Sur proposition du ministre d’Etat, ministre de l’intérieur :

- M. Julien CHARLES, secrétaire général de la préfecture des Yvelines, est nommé préfet, secrétaire général pour les affaires régionales d’Ile-de-France ;

- M. le général de division Guy CAZENAVE- LACROUTZ est nommé commandant de la région de gendarmerie Hauts-de-France, commandant la gendarmerie pour la zone défense et de sécurité Nord et est élevé aux rang et appellation de général de corps d’armée, à compter du 1er septembre 2018 ;

- M. le général de division Philippe GUIMBERT est nommé commandant de la région de gendarmerie Auvergne – Rhône-Alpes, commandant la gendarmerie pour la zone de défense et de sécurité Sud-Est et est élevé aux rang et appellation de général de corps d’armée, à compter du 1er septembre 2018.

En outre, ont été adoptées diverses mesures d’ordre individuel concernant des officiers généraux de la gendarmerie.

Sur proposition du ministre de l’Europe et des affaires étrangères :

- M. François RIVASSEAU, ministre plénipotentiaire de 1ère classe, est nommé ambassadeur, représentant permanent de la France auprès de l’Office des Nations unies à Genève et des organisations internationales en Suisse, à compter du 3 septembre 2018 ;

- M. Hervé DEJEAN de la BATIE, ministre plénipotentiaire de 2ème classe, est nommé ambassadeur, représentant permanent de la France auprès de la communauté du Pacifique et du Programme régional océanien de l’environnement, à compter du 15 septembre 2018.

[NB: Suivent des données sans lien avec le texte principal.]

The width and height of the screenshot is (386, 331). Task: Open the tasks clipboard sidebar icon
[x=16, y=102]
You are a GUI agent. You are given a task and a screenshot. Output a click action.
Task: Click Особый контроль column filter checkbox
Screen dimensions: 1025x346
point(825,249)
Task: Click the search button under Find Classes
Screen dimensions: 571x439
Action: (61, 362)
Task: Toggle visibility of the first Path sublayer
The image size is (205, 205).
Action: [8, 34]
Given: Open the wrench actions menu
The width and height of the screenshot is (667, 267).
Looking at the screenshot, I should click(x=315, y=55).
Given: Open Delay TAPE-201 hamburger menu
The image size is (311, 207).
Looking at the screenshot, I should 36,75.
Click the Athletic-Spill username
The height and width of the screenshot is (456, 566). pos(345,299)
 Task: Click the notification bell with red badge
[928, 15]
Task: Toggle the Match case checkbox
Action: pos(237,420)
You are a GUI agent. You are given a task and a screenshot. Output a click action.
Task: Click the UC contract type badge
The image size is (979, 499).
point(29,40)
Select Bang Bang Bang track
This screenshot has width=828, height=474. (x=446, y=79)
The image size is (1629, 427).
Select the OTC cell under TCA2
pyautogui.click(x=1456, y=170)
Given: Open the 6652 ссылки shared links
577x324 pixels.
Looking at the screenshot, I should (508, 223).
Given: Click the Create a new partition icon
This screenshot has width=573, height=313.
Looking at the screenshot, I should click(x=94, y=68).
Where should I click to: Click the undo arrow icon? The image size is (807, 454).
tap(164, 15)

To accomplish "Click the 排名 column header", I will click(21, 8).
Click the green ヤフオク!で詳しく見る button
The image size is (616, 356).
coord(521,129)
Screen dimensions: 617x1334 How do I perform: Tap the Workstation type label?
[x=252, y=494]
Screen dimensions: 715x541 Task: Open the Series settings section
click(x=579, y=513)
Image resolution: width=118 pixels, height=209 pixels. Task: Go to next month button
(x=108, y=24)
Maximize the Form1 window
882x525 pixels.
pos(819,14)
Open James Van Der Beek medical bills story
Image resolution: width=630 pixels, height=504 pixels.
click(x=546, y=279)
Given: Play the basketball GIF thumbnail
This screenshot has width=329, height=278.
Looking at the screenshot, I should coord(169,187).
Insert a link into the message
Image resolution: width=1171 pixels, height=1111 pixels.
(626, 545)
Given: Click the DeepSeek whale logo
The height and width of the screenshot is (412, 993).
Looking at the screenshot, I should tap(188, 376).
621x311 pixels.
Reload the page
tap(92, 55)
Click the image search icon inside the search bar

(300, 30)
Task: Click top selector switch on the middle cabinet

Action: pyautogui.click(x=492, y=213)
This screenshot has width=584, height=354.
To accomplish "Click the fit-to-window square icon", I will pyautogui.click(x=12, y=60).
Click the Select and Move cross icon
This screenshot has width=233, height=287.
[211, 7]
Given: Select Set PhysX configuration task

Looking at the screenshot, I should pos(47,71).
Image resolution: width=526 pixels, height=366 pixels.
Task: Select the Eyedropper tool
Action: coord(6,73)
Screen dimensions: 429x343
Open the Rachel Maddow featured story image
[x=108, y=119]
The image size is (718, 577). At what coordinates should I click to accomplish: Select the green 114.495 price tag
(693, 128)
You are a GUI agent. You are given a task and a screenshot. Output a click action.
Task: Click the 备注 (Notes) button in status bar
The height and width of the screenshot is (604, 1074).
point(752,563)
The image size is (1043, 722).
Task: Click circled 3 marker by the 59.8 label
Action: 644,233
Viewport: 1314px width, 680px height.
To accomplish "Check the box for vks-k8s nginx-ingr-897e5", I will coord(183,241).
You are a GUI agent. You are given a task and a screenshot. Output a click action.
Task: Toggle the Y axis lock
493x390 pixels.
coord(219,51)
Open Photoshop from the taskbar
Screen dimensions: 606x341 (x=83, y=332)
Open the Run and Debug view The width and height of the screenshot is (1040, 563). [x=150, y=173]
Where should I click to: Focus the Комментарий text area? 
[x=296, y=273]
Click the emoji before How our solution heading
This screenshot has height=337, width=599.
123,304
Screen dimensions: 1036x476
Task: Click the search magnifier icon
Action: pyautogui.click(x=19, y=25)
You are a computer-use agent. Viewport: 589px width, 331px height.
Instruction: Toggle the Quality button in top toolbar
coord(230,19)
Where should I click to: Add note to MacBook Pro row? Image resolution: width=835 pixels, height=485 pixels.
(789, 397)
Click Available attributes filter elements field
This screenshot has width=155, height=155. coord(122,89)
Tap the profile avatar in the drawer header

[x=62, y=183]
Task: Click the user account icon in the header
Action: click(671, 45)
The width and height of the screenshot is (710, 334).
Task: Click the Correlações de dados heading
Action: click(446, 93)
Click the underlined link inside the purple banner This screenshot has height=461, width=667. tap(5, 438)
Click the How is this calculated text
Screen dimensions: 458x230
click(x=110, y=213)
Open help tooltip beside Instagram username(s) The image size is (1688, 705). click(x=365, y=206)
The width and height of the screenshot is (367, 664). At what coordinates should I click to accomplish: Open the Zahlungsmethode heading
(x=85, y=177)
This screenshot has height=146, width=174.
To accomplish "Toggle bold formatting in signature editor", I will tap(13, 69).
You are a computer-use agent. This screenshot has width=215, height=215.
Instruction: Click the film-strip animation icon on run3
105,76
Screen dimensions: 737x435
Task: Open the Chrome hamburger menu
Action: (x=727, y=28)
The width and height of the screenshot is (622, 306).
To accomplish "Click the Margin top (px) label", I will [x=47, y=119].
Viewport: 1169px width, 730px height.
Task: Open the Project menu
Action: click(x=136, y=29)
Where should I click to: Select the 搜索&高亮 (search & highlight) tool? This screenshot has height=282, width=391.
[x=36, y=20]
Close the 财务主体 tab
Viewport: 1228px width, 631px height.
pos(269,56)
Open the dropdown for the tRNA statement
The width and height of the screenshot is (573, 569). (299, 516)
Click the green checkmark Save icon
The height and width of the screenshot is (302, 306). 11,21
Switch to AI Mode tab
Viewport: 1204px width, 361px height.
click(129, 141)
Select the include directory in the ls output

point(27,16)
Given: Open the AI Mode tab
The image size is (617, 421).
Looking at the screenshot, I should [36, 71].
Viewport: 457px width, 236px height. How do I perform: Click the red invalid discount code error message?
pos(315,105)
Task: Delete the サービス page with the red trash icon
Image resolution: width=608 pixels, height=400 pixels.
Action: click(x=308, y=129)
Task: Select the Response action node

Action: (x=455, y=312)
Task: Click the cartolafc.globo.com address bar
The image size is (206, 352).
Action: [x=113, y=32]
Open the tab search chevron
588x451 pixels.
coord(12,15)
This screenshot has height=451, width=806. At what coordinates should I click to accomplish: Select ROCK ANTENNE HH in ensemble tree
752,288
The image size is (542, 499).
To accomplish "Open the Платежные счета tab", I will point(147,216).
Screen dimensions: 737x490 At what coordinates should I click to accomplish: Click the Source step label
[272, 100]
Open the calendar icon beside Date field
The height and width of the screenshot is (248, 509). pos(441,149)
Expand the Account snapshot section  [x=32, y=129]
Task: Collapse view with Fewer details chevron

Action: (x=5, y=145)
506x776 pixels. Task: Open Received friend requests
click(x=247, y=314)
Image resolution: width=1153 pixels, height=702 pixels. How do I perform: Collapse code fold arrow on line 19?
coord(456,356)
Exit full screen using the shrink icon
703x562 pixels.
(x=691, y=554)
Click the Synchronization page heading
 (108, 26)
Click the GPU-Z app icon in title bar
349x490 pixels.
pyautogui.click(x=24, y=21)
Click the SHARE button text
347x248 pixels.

Sur proposition de la ministre des armées :

- M. le général de division Daniel MENAOUINE est nommé directeur du service national et de la jeunesse et est élevé aux rang et appellation de général de corps d’armée, à compter du 31 juillet 2018.

Sur proposition de la ministre des solidarités et de la santé :

- M. Aurélien ROUSSEAU, maître des requêtes au Conseil d’Etat, est nommé directeur général de l’agence régionale de santé d’Ile-de-France, à compter du 3 septembre 2018.